At its opening, Amherst had forty-seven students. Fifteen of these had followed Moore from Williams College. Those fifteen represented about one-third of the whole number at Amherst, and about one-fifth of the whole number in the three classes to which they belonged in Williams College. President Moore died on June 29, 1823, and was replaced with a Williams College trustee, Heman Humphrey.

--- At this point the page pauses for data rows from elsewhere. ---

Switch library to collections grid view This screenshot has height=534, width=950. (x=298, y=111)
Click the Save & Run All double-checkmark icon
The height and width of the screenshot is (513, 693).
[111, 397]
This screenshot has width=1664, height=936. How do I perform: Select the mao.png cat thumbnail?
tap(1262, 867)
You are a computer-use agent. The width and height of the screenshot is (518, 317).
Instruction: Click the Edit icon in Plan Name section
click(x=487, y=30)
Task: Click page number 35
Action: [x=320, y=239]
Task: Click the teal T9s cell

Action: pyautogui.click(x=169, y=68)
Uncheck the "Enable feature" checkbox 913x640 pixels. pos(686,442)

For two years in the mid-1830's, Amherst was the second largest college in the United States, second only to Yale. In 1835, Amherst attempted to create a course of study parallel to the classical liberal arts education. This parallel course focused less on Greek and Latin, instead focusing on English, French, Spanish, chemistry, economics, etc. The parallel course did not take hold, however, until the next century.

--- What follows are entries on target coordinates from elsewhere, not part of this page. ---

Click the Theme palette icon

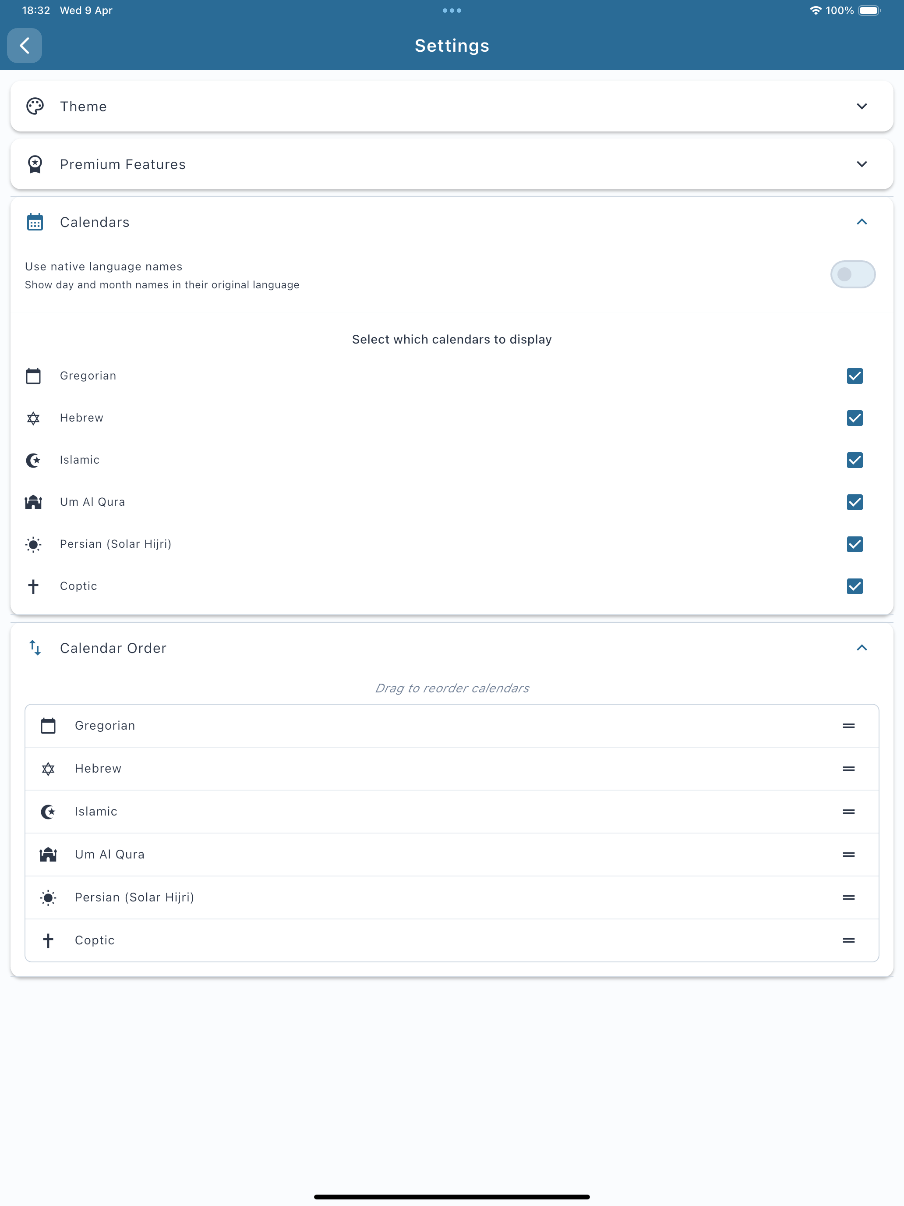click(x=35, y=106)
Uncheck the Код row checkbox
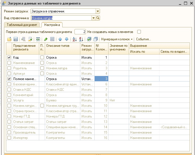Screen dimensions: 195x155 (9, 57)
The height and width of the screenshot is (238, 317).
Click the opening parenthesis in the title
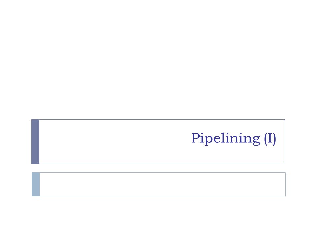pos(266,139)
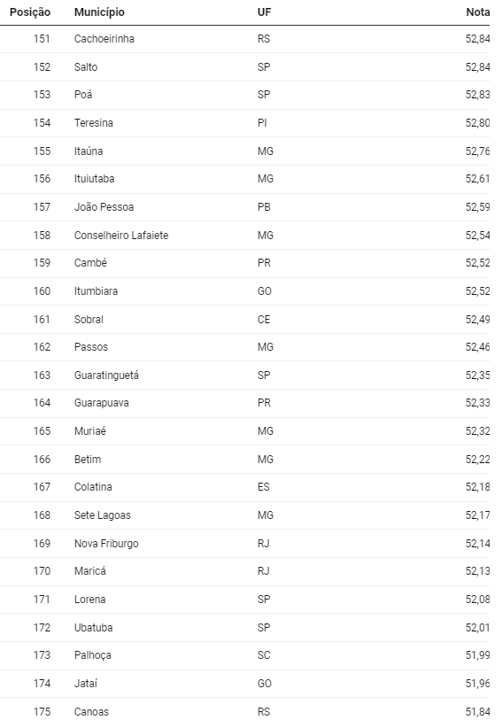Click the UF column header
502x720 pixels.
pos(264,12)
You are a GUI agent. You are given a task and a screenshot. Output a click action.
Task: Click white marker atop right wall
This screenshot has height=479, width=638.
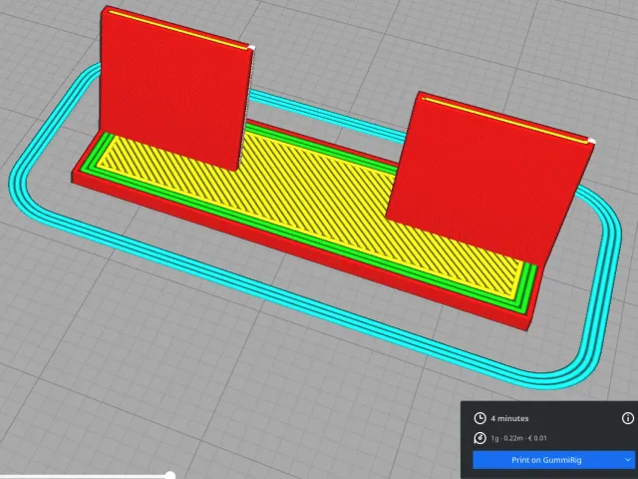(592, 141)
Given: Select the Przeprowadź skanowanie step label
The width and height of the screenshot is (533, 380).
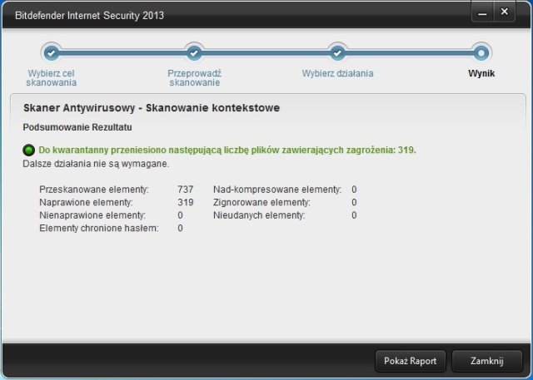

Williams alumni are fond of an apocryphal story ascribing the removal of books from the Williams College library to Amherst College, but there is no contemporaneous evidence to verify the story. In 1995, Williams president Henry Payne declared the story false, but it continues to propagate.
Amherst is one of the Five Colleges, which allows its students to attend classes at four other Pioneer Valley institutions: Smith, Mount Holyoke, Hampshire, and the University of Massachusetts.
The school's sports teams are known as the Lord Jeffs; women's teams are sometimes referred to as "Lady Jeffs", though the official title covers all teams. (The women's volleyball team calls itself the "Firedogs" while the men's ultimate frisbee team calls themselves Army of Darkness.) The school participates in the NCAA's Division III, the New England Small College Athletic Conference, and the Eastern College Athletic Conference.
Amherst is also one of the "Little Three", along with Williams and Wesleyan.
In the Amherst-Williams rivalry, Amherst has recently been dominated by Williams College, which dominates Division III athletics in general (winning the Division III NACDA Director's Cup nine of the last ten years). Amherst does, however, have one of the best Division III athletic programs in the country, placing in the top ten of the NACDA Dirctor's Cup five of the last ten years.
Notable alumni of Amherst College include:
Some better-known professors who taught at Amherst are Robert Frost, Archibald MacLeish, Henry Steele Commager, Anthony Lake, and Stark Young.